[Exercise passage — start]
In her research Campbell finds that there are probably equal shares of pro- and anti-institutional voices spread across different subcultures, but paired with the rise of Christian nationalist commentary, one side tends to get more disproportionate attention, coverage, and, in turn, influence.

In my own reporting, I’ve often stumbled upon commentators and influencers pushing for “traditionalism” within American Catholicism and various Protestant communities. Some of these content creators are engaged in the kind of video-first debating culture that has been popularized online since 2020, but this medium has also become one of the primary forms that young people, the religiously curious, and converts are being educated on faith.

YouTube, Instagram, and TikTok are packed to the gills with pop, folk and self-taught theologians, vloggers, missionaries, critics, and pseudo-scholars who seek to explain everything from the Trinity and transubstantiation, to “how to” videos for picking the best Christian faith tradition or “retaking” your local Protestant or Catholic church/congregation.
[Exercise passage — finish]
[Record set — start]
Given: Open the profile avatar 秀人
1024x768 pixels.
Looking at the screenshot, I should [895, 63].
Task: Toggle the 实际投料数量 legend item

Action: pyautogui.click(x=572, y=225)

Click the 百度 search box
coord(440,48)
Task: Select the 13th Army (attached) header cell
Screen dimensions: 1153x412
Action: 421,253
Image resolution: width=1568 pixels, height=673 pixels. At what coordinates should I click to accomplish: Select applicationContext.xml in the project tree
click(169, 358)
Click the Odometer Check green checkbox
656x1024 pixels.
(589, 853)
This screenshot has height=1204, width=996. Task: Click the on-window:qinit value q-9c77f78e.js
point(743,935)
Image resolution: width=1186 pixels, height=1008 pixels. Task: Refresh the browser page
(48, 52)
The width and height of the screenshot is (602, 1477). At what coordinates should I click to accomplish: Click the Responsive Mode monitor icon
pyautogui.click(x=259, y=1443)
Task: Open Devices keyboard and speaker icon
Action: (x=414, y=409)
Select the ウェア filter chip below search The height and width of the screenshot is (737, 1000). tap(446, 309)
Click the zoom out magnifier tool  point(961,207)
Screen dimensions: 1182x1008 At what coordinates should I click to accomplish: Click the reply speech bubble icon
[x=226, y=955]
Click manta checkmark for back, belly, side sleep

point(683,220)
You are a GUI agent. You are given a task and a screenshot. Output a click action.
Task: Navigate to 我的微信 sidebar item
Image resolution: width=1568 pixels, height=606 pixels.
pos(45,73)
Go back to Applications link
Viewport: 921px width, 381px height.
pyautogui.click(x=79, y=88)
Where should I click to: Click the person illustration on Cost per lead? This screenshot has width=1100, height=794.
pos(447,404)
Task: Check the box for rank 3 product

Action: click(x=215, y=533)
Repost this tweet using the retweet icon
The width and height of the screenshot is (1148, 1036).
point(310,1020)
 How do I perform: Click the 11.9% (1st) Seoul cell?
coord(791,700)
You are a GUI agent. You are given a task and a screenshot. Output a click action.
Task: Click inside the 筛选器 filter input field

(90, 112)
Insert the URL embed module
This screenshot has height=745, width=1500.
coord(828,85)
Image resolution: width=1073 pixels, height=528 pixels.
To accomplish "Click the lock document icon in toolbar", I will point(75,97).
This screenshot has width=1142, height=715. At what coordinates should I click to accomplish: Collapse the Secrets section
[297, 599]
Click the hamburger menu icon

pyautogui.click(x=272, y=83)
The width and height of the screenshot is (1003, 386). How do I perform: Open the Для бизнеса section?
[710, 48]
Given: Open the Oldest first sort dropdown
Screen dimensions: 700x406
[Record set — finish]
== Tasks ==
**1.** Pull out the part of the passage about online faith content from "In my own reporting, I’ve" to "educated on faith.", copying it word for word.
**2.** In the passage about online faith content, which three platforms are described as packed with self-taught theologians and vloggers?
**3.** Carry on writing the passage about online faith content from where it stops.

== Outputs for the tasks ==
**1.**
In my own reporting, I’ve often stumbled upon commentators and influencers pushing for “traditionalism” within American Catholicism and various Protestant communities. Some of these content creators are engaged in the kind of video-first debating culture that has been popularized online since 2020, but this medium has also become one of the primary forms that young people, the religiously curious, and converts are being educated on faith.

**2.** YouTube, Instagram, and TikTok.

**3.**
Perry told me that, at least in the evangelical Christian world, there is a reticence among institutional or establishment figures to engage with this universe — and that this hesitance both cedes influence to these new voices, and makes it harder to recognize the ways they’re seeping into institutional debates indirectly through members.

“The advent of the Christian right influencer has indelibly shaped the way the church is headed, to where if you are a pastor, a Christian pastor who wants to have a voice in evangelicalism broadly, you write a book, but also, you have that podcast and you have that online platform, that persona — and that’s how people are listening,” Perry said.

There has been pushback: the SBC, for example, reaffirmed last week — over the objections of some members — that there is no place for nativism or racism in its congregations and their support for religious liberty. The evangelical conservative wing of Presbyterianism in America, the PCA, similarly reprimanded a right-wing influencer and pastor for charged rhetoric.

Meanwhile, popular conservative and traditional Catholic clergy who create content for mass consumption have similarly weighed in against the anti-Semitic, anti-Israel turn that some right-wing Catholics and Catholic converts have taken in the last year.

But conversations within religions often mirror conversations outside of it, and it can be hard to identify the boundaries between the two. Just as right-leaning evangelical churches are now being riven by MAGA-era culture wars, mainline Protestant churches have splintered in the past over resolutions promoting greater tolerance and inclusion for women, minorities, and LGBT members. There are liberals who drift from their faith entirely over its perceived conservatism, just as some relatively secular conservatives adopt an “evangelical” label as a political signifier.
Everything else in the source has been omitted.